#### [EXERCISE INSTRUCTIONS]
Below are the records. Retype exactly the lines between the lines holding "Instruction: Click the share toolbar button" and "Click the foreground color swatch", inclusive.

*** Opening RECORDS TO PROCESS ***

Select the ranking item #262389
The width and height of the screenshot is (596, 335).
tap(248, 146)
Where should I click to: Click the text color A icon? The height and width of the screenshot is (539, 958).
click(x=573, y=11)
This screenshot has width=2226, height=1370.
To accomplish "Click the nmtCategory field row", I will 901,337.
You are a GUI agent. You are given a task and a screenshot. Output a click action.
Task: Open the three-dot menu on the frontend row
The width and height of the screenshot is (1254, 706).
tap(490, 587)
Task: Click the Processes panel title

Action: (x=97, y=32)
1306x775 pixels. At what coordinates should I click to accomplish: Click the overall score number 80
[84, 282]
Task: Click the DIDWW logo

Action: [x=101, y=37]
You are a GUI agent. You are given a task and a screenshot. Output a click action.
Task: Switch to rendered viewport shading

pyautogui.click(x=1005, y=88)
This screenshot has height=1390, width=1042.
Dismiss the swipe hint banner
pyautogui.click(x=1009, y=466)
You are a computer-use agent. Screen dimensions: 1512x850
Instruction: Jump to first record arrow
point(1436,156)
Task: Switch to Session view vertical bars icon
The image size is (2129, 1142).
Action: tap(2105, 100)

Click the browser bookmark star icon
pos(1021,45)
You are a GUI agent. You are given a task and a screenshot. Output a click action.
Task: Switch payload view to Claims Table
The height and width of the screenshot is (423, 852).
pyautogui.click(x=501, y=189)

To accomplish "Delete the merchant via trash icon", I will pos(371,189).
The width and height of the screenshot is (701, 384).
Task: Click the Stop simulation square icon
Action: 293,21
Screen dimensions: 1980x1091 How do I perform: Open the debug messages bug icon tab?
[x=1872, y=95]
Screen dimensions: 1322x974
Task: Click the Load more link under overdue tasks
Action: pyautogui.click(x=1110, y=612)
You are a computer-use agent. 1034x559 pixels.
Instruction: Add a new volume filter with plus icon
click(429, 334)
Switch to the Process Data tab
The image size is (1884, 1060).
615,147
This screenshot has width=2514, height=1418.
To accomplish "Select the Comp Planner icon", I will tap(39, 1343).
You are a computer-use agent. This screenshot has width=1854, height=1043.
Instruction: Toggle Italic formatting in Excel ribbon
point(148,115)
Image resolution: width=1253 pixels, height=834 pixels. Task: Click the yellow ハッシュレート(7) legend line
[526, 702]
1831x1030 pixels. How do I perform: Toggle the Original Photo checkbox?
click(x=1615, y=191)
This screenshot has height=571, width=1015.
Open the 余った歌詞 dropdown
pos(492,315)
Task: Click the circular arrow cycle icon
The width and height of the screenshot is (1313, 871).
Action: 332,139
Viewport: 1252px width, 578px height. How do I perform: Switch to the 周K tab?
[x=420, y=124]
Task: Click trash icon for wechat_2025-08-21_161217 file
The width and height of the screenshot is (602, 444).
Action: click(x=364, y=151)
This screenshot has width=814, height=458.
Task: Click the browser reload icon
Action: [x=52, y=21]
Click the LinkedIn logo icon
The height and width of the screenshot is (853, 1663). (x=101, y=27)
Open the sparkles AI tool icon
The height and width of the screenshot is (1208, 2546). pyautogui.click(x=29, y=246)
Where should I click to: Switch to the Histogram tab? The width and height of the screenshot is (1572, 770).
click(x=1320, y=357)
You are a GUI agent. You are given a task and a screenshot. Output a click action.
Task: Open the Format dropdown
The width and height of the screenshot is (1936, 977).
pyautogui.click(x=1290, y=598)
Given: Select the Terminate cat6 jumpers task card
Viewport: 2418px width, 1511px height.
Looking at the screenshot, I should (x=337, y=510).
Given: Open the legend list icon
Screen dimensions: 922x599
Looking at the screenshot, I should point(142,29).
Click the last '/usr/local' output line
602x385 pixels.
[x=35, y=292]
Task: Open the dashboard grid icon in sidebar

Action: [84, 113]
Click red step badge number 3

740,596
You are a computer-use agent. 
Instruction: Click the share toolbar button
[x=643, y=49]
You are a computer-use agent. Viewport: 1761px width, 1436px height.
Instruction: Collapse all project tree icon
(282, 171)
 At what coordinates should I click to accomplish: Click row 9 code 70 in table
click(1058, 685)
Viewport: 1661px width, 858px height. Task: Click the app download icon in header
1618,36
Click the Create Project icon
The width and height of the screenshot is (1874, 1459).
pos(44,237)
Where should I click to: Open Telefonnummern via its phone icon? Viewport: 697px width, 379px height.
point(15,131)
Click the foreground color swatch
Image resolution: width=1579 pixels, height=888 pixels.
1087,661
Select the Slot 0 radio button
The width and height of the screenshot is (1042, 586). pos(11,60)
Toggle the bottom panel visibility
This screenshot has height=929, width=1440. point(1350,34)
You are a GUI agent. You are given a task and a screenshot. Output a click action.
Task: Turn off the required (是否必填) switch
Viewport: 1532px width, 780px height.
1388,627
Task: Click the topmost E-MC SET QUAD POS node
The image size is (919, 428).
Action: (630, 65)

*** Closing RECORDS TO PROCESS ***

#### [SOLUTION]
Instruction: Click the share toolbar button
[x=643, y=49]
You are a computer-use agent. Viewport: 1761px width, 1436px height.
Instruction: Collapse all project tree icon
(282, 171)
 At what coordinates should I click to accomplish: Click row 9 code 70 in table
click(1058, 685)
Viewport: 1661px width, 858px height. Task: Click the app download icon in header
1618,36
Click the Create Project icon
The width and height of the screenshot is (1874, 1459).
pos(44,237)
Where should I click to: Open Telefonnummern via its phone icon? Viewport: 697px width, 379px height.
point(15,131)
Click the foreground color swatch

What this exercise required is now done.